Sharkey scrapes the tap of his high-heeled boot against the stoop, looks at the pale line it leaves on the concrete. Nobody knows how he knows where the fires will be. But he does. If Sharkey’s in a place, it won’t burn. Sometimes at night, when Sharkey bothers going out, packs of natives follow him from club to club. Sometimes Sharkey’ll lead them to a club, order himself a drink, then drop an unlit firecracker and slip out the door. When the place explodes behind him, the firecracker goes up like a warning. Don’t follow too close.
Sharkey used to lead raids out of Torchtown. The last one he led was thirteen years ago. He’s through with all that. It’s a young man’s game. These natives are too soft, anyway. Brought up to duck and run. Out on an expedition, one fuck-up and it’s curtains for everybody. The inmates back in the day, they had discipline. He still thinks fondly back to the Siege, nineteen years ago now. That was an operation with scope. Vision. Five raiding parties, a dozen men to each, working in tandem: it wasn’t a jailbreak, it was an uprising. The kind of thing that gets your name in the history books. Brass knuckles and baseball bats, an oil drum for a battering ram. Chain saws. They marched through tunnels with their dragon-flame torches lighting the way. When they came up to daylight in Empire Island, they hijacked a packboat full of cheap plastic crap off the docks and made their way to Wonland.
Out there, they took over for the better part of a week. Felt like the better part of a life. They lived like pirate kings. Bashed in the doors of houses and pillaged. Some of the places were empty. Some of them weren’t. Sharkey saw his first private bowling alley, shot his first horse. He’d been on plenty of raids to Empire Island, but this was different. This was nature, unspoiled. It makes him sad, how it ended in so much bloodshed, a man’s head spiked on a fence, but he wouldn’t trade those days for the world.

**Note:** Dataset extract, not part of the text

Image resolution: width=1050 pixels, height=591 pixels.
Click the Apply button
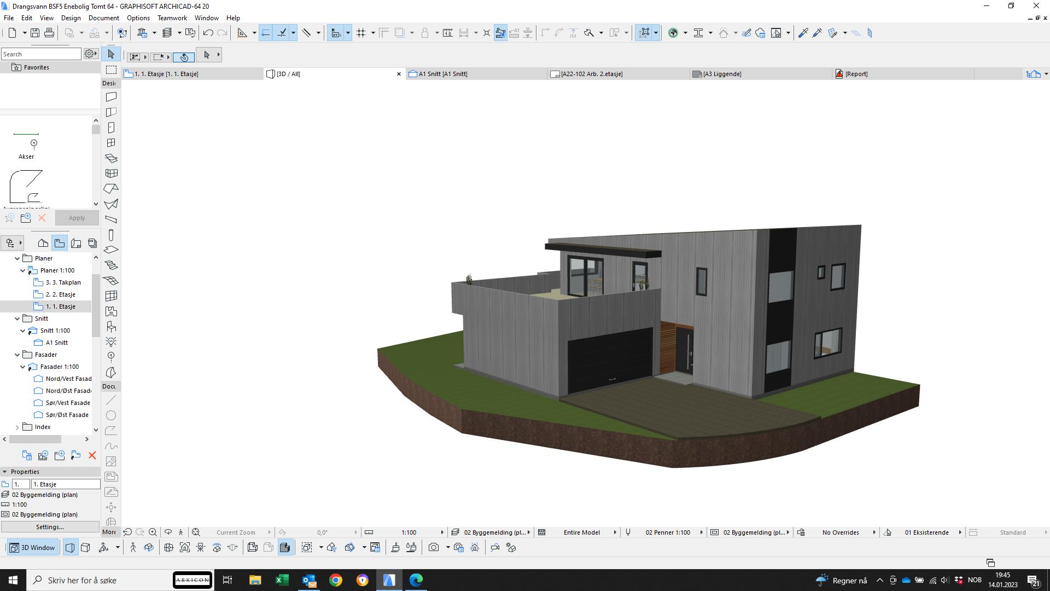pyautogui.click(x=77, y=218)
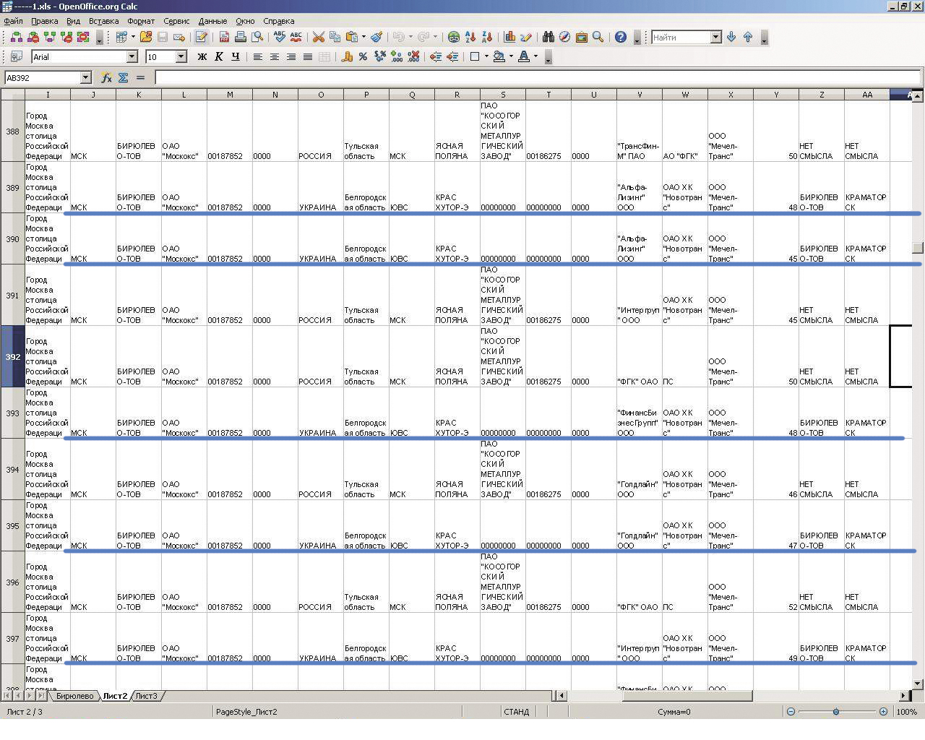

Most everything nice in Torchtown came from raids Sharkey’s helped to orchestrate. Like his books. The Chaw Shop electrolier. His rhino-foot trash can. His pinky ring. He still helms expeditions, commands them from afar, but he’s lost his old ambition. Today’s raiders are small-time, out for a score. They want currency, porn, they want to turn it all over right away. Torchtown’s all they know, all their parents and grandparents knew. It’s all Sharkey knows too, but these young ones lack imagination. They don’t have an interest in the finer things. Most don’t even think about staying out there. On the loose.
Sharkey goes down the concrete stoop steps, opens the metal hatch in the sidewalk, descends the concrete basement stairs. He’s making chaw today.
Sharkey steps beneath a clothesline hung with undershirts into the concrete cell. He’s got a kitchen upstairs where he cooks his dinners, but the basement is where he performs his art. In the middle of it is a hulking gas stove, six burners, covered in blackened grease. On the counter to the left is a cast-iron frying pan, a set of knives in a wood block, a stained wood spoon, and a jar of grain alcohol. To the right is a set of wire mesh shelves, laden with cans, jars, bottles, vials, pouches. A lidded crate fills the bottom shelf. The only window is close to the ceiling, barred up and gray with soot. Sharkey lights the wall sconces. He spits what’s left in his mouth into the spittoon. He puts the frying pan on the burner and cranks up the flames. He figured out how to reconnect the gas a long time ago.